The lump grew as images took shape and form. Of him as an orphan who’d never forgotten his mother until he one day was affluent enough to build such a place and name it after her, so her memory would continue somewhere outside of his mind and…
Okay, she’d start weeping any second now. Better steer this away from personal stuff. “This place looks…massive. Not just the building, but the land, too.”
“It’s thirty thousand square feet over twenty acres with a mile-long waterfront. Before you think I’m crazy to build all this for myself, I built it hoping it would become the home of many families, affording each privacy and land for whatever projects and pursuits they wished for. Not that it worked out that way.”
The darkness that stained his face and voice seared her. He’d wished to surround himself with family. And he’d been thwarted at every turn, it seemed. Was he suffering from the loneliness and isolation she felt were such an integral part of her own psyche?
“I picked this land completely by chance. I was driving once, aimlessly, when I saw that crest of a hill overlooking this sea channel.” She looked where he was pointing. “The vision slammed into my mind fully formed. A villa built into those rock formations as if it was a part of them.”
She reversed the process, imagining those elements without the magnificent villa they now hugged as if it were an intrinsic part of their structure. “I always thought of the Mediterranean as all sandy beaches.”
“Not this area of the northern Iberian coastline. Rugged rock is indigenous here.”

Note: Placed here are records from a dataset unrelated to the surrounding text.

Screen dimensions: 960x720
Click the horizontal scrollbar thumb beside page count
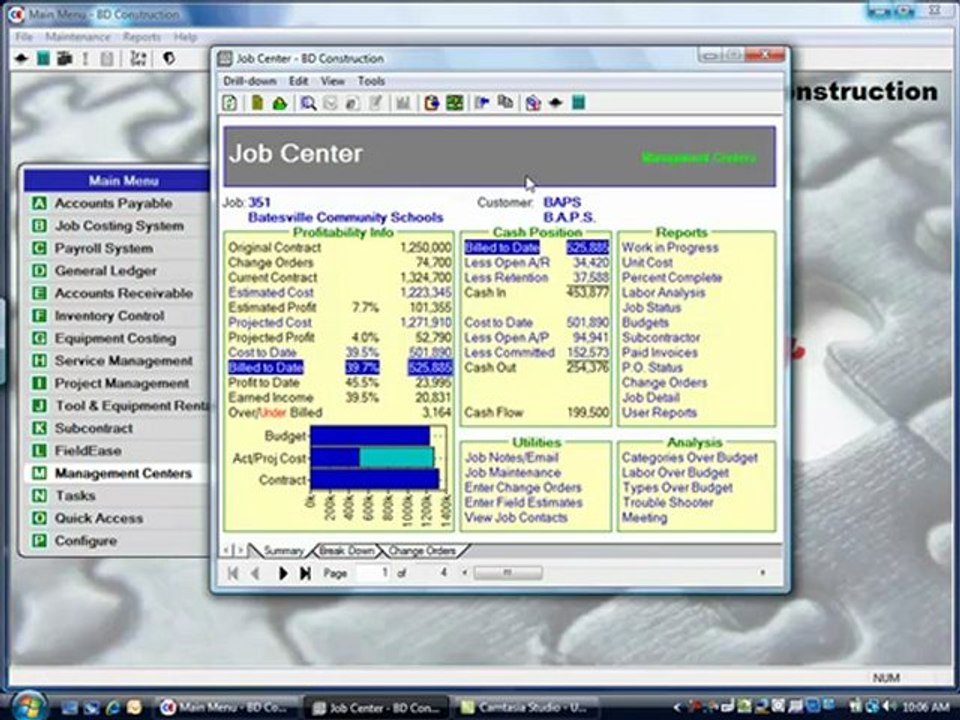508,572
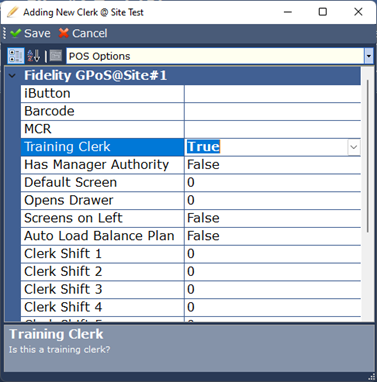The image size is (377, 382).
Task: Switch to Categorized view icon
Action: click(16, 56)
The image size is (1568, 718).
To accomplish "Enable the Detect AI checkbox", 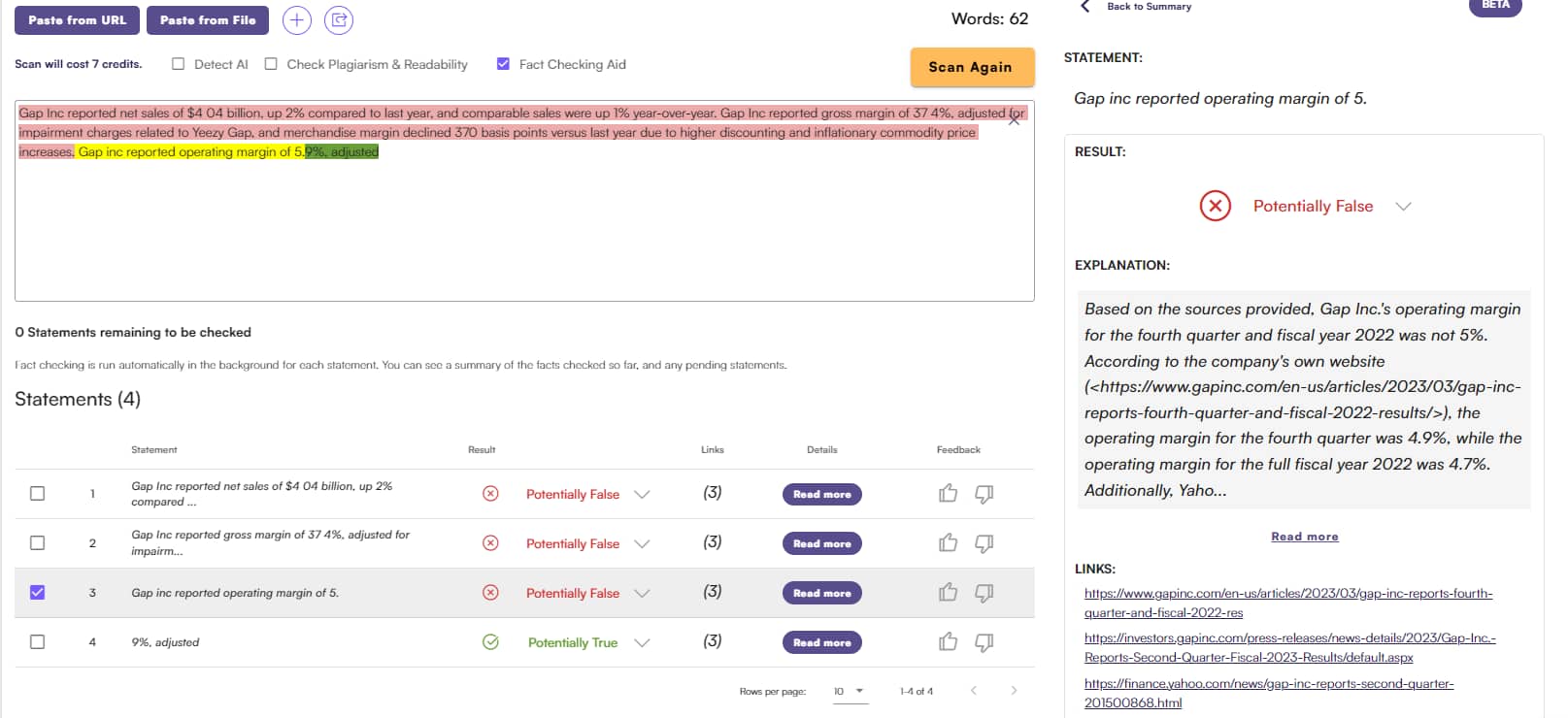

The car drew to a smooth halt in front of thirty-foot wide stone steps among landscaped, terraced plateaus that surrounded the villa from all sides.
In seconds Rodrigo was handing her out and insisting she sit in the wheelchair she hadn’t used much today. She acquiesced, wondered as he wheeled her up the gentle slope beside the steps if it had always been there, for older family members’ convenience, or if it had been installed to accommodate Mel’s condition.